Exercise objective -> Across these entries, work out how many lines carry the string "toolbar", and give only that number.

(Stored records)
+ + + +

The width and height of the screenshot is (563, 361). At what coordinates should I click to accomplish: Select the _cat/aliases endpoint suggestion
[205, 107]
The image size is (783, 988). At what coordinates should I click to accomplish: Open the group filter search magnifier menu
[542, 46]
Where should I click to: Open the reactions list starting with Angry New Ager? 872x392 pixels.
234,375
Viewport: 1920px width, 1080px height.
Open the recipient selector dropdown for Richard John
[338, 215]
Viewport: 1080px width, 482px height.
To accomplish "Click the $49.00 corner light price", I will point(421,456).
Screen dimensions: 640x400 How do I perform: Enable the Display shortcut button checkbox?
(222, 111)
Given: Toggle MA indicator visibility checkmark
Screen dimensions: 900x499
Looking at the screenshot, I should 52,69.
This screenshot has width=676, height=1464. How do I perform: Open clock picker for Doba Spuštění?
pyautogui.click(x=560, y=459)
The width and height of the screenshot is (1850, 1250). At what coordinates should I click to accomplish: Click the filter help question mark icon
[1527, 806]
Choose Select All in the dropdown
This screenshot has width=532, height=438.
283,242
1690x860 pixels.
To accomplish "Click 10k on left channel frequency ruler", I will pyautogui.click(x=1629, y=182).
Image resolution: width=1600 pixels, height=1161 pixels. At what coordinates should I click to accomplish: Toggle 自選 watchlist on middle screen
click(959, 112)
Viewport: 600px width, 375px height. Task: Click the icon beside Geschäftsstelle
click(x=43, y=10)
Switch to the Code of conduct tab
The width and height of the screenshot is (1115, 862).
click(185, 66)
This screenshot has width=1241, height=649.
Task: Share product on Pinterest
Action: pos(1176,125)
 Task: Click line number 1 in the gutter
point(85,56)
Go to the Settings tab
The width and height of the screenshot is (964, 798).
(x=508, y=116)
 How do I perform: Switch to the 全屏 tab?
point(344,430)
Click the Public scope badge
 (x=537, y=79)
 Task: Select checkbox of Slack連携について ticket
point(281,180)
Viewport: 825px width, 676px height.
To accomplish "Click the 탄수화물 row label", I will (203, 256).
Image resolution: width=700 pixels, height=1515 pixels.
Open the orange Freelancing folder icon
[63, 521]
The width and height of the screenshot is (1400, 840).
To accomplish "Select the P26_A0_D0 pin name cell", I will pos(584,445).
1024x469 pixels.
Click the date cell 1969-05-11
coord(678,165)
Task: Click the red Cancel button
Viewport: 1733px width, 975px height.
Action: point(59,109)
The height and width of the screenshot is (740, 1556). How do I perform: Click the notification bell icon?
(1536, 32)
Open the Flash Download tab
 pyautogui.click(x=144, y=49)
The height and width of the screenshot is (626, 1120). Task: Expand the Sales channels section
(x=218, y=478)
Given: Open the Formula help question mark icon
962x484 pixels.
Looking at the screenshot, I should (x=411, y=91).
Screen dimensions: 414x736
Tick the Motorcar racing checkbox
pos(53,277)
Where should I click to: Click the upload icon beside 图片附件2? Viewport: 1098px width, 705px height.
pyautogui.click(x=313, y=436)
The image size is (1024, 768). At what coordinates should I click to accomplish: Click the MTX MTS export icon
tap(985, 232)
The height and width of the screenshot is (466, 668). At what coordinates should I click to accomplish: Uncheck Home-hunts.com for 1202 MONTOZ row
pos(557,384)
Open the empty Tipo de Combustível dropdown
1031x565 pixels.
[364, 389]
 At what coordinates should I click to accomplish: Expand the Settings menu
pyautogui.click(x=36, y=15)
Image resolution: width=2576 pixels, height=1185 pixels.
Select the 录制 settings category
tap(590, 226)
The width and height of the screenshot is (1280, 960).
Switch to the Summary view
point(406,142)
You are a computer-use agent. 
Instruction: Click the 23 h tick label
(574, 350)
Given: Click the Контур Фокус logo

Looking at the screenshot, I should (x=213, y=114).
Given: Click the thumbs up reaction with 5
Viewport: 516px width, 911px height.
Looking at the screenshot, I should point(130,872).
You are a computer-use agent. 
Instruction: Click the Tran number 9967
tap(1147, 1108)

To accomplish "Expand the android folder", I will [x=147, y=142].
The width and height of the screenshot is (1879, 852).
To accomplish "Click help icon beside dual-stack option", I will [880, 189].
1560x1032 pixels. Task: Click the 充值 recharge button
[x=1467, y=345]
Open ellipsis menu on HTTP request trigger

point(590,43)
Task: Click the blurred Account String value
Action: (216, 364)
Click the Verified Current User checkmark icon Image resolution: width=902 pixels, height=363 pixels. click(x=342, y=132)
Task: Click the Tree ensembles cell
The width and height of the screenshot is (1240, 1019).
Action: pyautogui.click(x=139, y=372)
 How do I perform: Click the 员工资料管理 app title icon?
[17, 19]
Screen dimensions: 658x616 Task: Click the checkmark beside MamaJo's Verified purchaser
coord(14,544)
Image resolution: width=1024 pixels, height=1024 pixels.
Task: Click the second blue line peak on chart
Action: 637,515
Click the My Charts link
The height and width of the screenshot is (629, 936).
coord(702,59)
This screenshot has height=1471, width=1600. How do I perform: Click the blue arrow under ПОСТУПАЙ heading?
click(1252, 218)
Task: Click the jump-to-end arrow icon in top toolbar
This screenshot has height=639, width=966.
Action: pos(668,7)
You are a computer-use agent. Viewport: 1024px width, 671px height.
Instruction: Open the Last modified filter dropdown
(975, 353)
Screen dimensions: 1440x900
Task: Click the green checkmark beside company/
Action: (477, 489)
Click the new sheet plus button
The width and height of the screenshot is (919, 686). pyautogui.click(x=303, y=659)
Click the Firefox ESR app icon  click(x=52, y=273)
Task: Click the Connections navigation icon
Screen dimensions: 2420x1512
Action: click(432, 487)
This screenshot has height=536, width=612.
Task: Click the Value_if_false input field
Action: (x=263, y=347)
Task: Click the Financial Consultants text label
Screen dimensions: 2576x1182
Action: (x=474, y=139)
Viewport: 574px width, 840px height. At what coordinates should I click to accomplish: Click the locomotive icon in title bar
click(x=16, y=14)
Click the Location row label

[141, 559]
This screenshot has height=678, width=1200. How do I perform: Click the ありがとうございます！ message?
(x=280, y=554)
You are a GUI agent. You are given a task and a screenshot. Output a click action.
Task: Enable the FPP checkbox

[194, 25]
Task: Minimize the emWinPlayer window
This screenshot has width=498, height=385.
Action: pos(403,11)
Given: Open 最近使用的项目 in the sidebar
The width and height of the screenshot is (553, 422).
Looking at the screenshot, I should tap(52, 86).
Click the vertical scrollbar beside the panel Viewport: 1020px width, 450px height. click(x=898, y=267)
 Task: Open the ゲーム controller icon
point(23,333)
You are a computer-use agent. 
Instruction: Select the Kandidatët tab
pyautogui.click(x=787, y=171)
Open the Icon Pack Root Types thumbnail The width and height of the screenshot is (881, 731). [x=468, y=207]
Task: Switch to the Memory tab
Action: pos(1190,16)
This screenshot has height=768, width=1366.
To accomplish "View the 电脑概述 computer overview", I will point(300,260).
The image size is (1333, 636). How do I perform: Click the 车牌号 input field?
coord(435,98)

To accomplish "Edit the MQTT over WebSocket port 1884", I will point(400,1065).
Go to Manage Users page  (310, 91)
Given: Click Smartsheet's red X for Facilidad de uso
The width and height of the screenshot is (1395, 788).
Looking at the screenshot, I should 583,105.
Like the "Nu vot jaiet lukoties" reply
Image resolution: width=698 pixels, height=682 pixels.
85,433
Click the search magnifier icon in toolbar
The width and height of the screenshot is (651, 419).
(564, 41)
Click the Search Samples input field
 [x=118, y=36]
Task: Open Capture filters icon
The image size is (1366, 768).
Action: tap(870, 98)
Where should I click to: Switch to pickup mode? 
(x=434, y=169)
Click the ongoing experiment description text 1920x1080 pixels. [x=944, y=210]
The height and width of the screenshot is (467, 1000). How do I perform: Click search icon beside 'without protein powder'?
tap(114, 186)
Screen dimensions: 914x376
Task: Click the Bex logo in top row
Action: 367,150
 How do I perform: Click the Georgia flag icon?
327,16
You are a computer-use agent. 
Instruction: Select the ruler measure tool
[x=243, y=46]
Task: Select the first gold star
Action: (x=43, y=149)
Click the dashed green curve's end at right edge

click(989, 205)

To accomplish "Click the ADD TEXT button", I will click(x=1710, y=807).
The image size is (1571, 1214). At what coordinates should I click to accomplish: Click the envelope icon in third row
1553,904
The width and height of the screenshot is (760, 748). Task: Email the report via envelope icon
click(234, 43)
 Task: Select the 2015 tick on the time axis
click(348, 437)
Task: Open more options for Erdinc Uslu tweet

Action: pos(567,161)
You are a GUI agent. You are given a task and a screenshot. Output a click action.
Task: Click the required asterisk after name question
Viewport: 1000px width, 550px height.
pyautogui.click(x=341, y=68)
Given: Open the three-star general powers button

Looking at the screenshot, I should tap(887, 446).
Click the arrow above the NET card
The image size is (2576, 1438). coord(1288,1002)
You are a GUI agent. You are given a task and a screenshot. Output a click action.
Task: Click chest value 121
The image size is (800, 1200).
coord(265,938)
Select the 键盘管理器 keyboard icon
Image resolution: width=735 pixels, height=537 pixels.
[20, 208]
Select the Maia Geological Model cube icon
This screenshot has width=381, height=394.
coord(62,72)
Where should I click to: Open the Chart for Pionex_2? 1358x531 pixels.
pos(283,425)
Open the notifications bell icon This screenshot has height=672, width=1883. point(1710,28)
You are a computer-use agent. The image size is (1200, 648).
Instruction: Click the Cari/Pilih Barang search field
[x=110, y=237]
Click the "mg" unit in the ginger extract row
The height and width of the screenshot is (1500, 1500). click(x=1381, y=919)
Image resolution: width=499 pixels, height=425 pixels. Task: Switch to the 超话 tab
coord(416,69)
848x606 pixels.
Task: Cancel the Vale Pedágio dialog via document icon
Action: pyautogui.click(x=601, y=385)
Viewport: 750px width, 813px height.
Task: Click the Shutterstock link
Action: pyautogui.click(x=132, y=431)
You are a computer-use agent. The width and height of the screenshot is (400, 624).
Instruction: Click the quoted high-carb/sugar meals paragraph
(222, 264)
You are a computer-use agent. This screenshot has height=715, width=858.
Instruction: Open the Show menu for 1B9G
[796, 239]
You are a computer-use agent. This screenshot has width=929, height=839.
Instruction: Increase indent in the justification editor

+ + + +

Exercise answer -> 2